• _To be done_
Print each of the items below exactly as it stands, omitting the pictures from your answer.

Entries pointing to words and elements

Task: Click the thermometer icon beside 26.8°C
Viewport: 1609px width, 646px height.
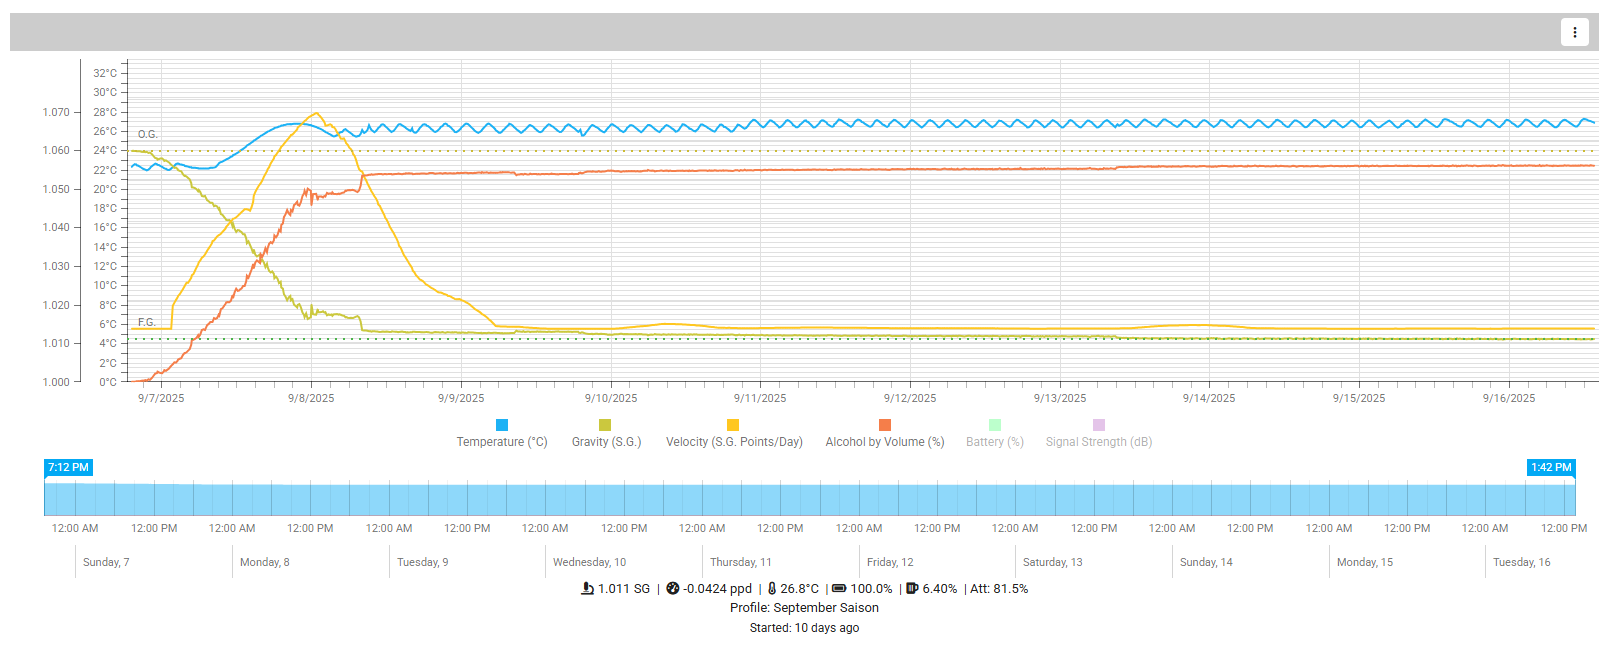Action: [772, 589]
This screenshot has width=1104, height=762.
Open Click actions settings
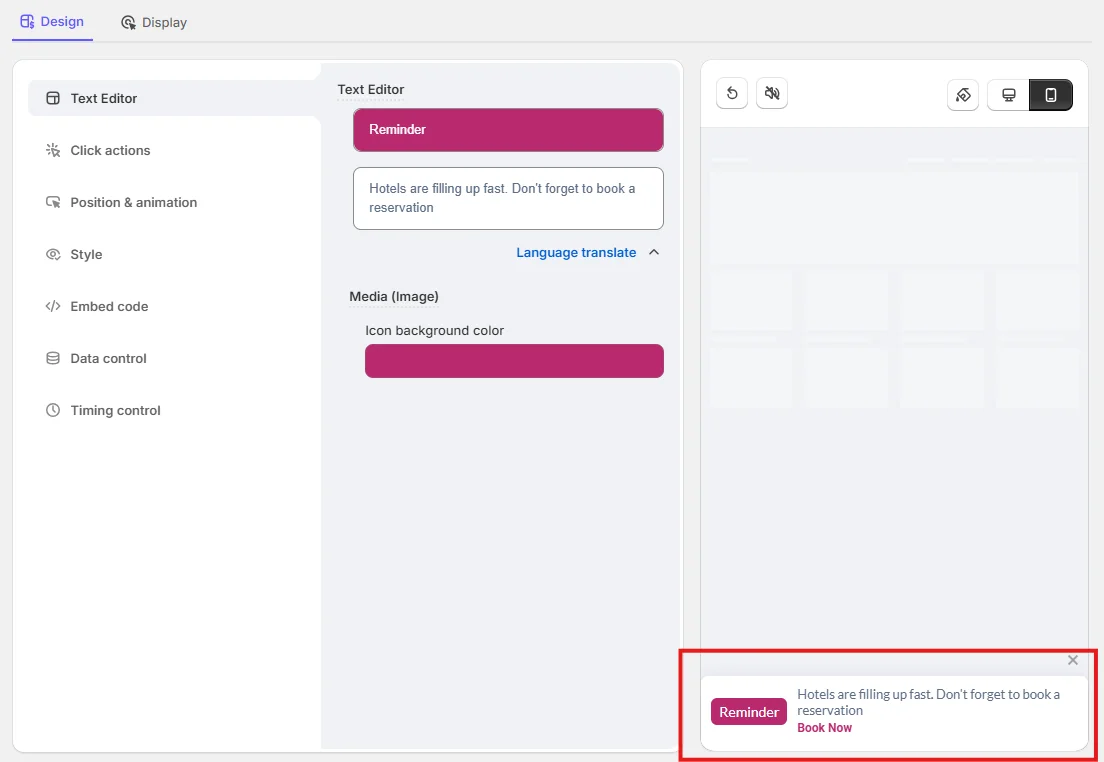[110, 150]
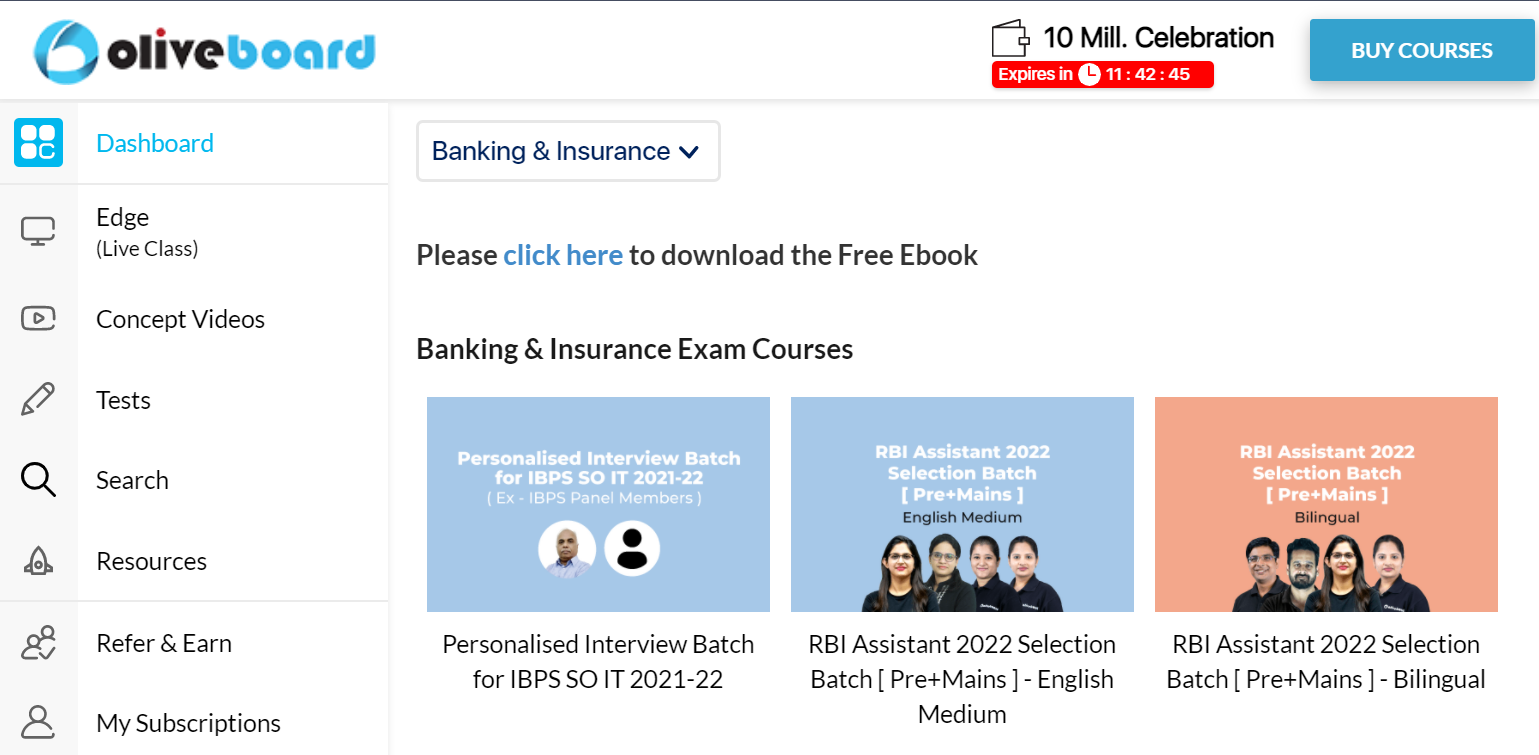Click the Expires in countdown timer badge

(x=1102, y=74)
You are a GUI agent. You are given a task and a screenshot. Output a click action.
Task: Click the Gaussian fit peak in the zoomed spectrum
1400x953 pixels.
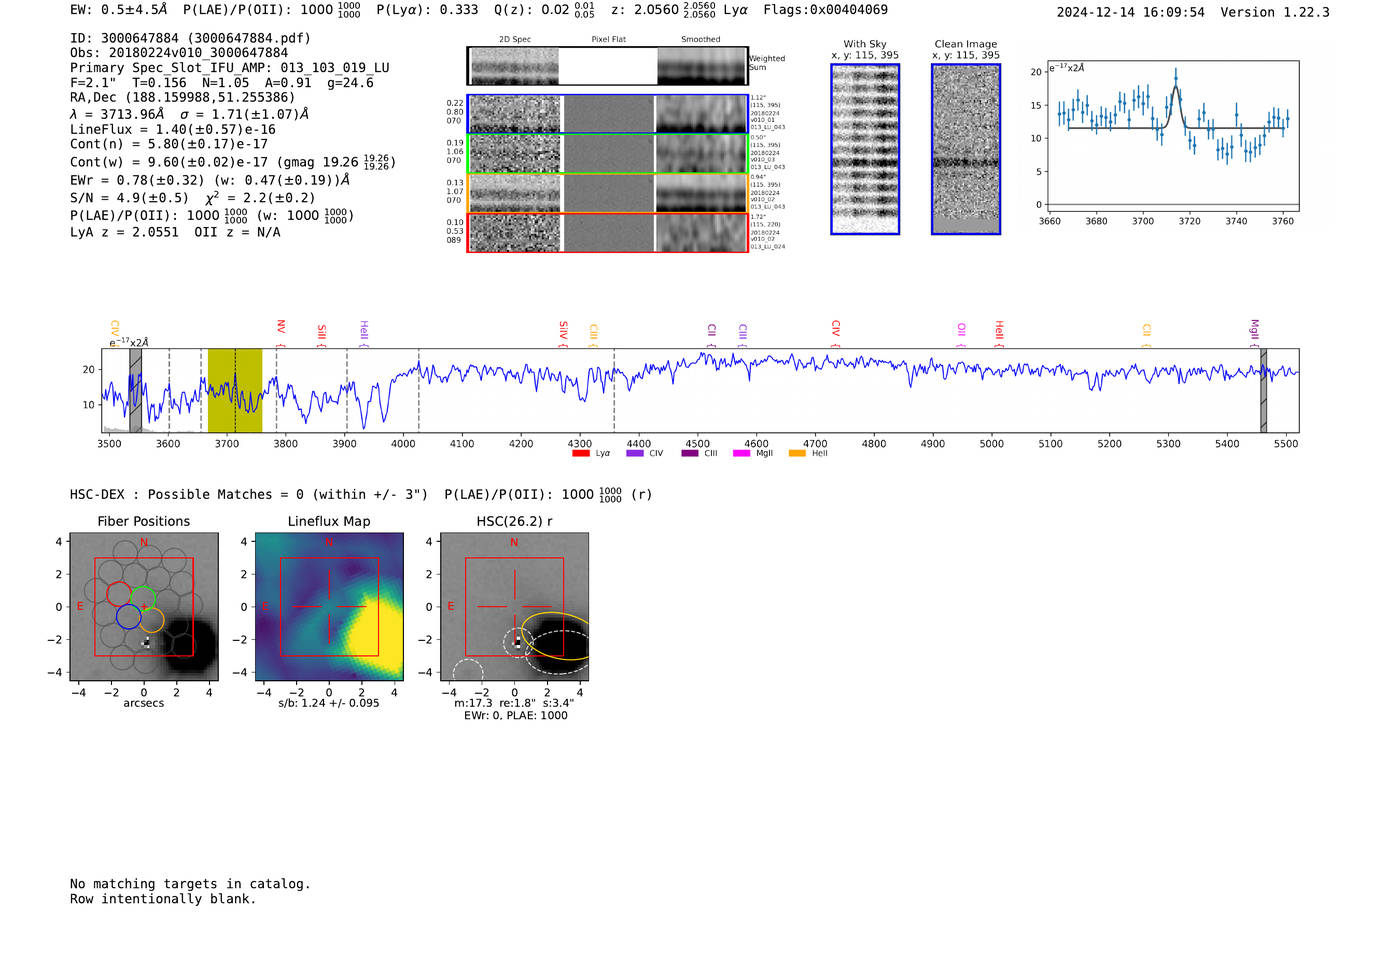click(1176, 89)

• _Written response_
Task: Click the thermometer icon beside 26.8°C
Viewport: 1609px width, 646px height.
Action: [772, 589]
This screenshot has width=1104, height=762.
Open Click actions settings
[110, 150]
Click the Expires in countdown timer badge

(x=1102, y=74)
You are a GUI agent. You are given a task and a screenshot. Output a click action.
Task: Click the Gaussian fit peak in the zoomed spectrum
1400x953 pixels.
click(1176, 89)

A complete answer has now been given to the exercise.